Europe On The Move – And In Transition
Since the crisis of 2009 thousands of Spaniards, Greeks and Italians left their home countries. Many of them have tried their luck in Germany. How have people and politics reacted to these immigrants? Find out in the following four statements.
Most of the new immigrants arriving in Germany come from Europe and by moving to Germany they have realised the idea of the Common Economic Area within the European Union. When the financial and debt crisis of 2009 hit southern Europe with all its might, more and more young jobseekers started to leave their home countries. Once they arrive in Germany, they benefit, on the one hand, from the initiatives that had been introduced to recruit trainees and skilled specialists in Spain and in other crisis-stricken countries. On the other hand, however, they have to learn how to cope with life in a foreign country, to learn a new language and not seldom to take jobs that are below their qualification level. So how did they fare? How do migration researchers, politicians, associations and employers assess these current migratory movements? And – what are the challenges possibly facing the countries they came from? Responses to these questions have been provided here by Ludger Pries of the Sachverständigenrat deutscher Stiftungen für Integration und Migration (Expert Council of German Foundations on Integration and Migration), Cristina Faraco Blanco of the La Red Association in Berlin, Bavarian District Aministrator Franz Löffler, as well as employer Michael Kunz.

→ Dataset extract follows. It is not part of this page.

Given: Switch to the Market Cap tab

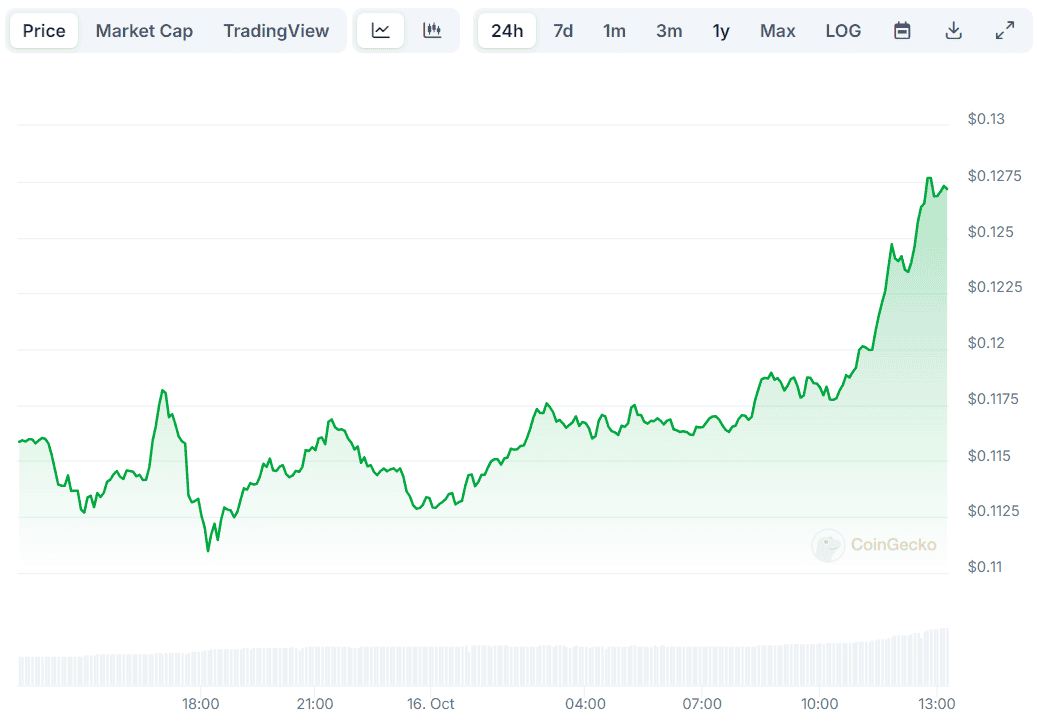Looking at the screenshot, I should click(144, 31).
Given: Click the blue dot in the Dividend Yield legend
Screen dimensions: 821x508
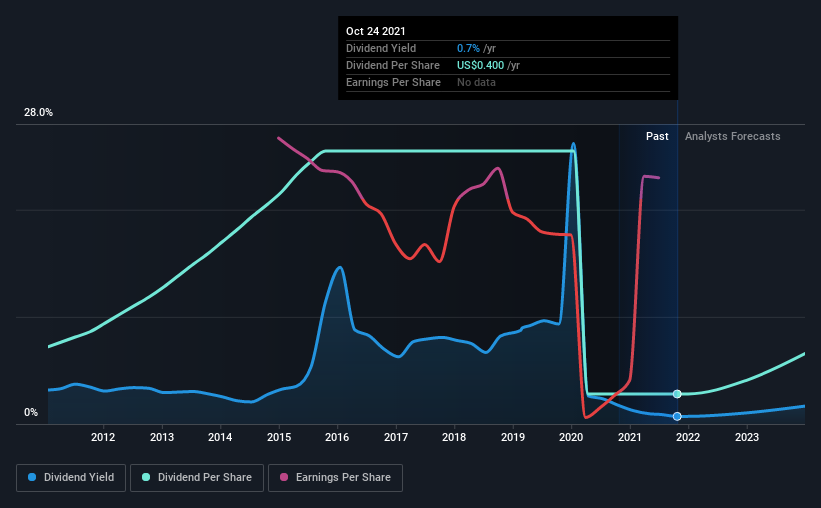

“Berlin has the migration dynamics of New York” – Ludger Pries of the Expert Council of German Foundations on Integration and MigrationMr Pries, the financial crisis of 2009 triggered a great wave of migration from southern Europe – Spain, Italy, Greece. In the meantime the wave has ebbed into a more stable flow. Have these newcomers then already arrived in German society?
Migration is often understood as a one-time move either to or out of a country. These days, however, what we are dealing with is actually a kind of “commuter migration” or – especially in the case of southern Europeans – the plan is to first of all work for a few years in Germany, until the situation in the home country improves again. We have already been able to observe this now – as soon as the economy starts to pick up, for example, in Spain, certain people start to go home. So, as you see, the word “arrived” is relative, it has to be seen in the context of the plan that brought them to Germany in the first place. These immigrants or migrant workers take part in the social and cultural life in Germany and, above all, in the country’s working life. Most of them, however, have not oriented themselves solely to the social and cultural life of Germany, but this is understandable in view of their original plan. At the same time Germany ought to be doing much more towards encouraging them to stay permanently in the country.
Why is that important?
In the medium term, i.e. until the year 2050, Germany needs an annual net inward migration of at least 200,000 to 300,000 people who are fit for employment. The SVR – along with other academic and advisory institutes – has submitted relevant demographic calculations. Even under these conditions the labour force potential would still shrink by quite a few million, whereas at the same time the number of older people who are no longer gainfully employed would increase even more. Nevertheless, without any substantial and permanent immigration the primary functions of the social and economic system would be endangered.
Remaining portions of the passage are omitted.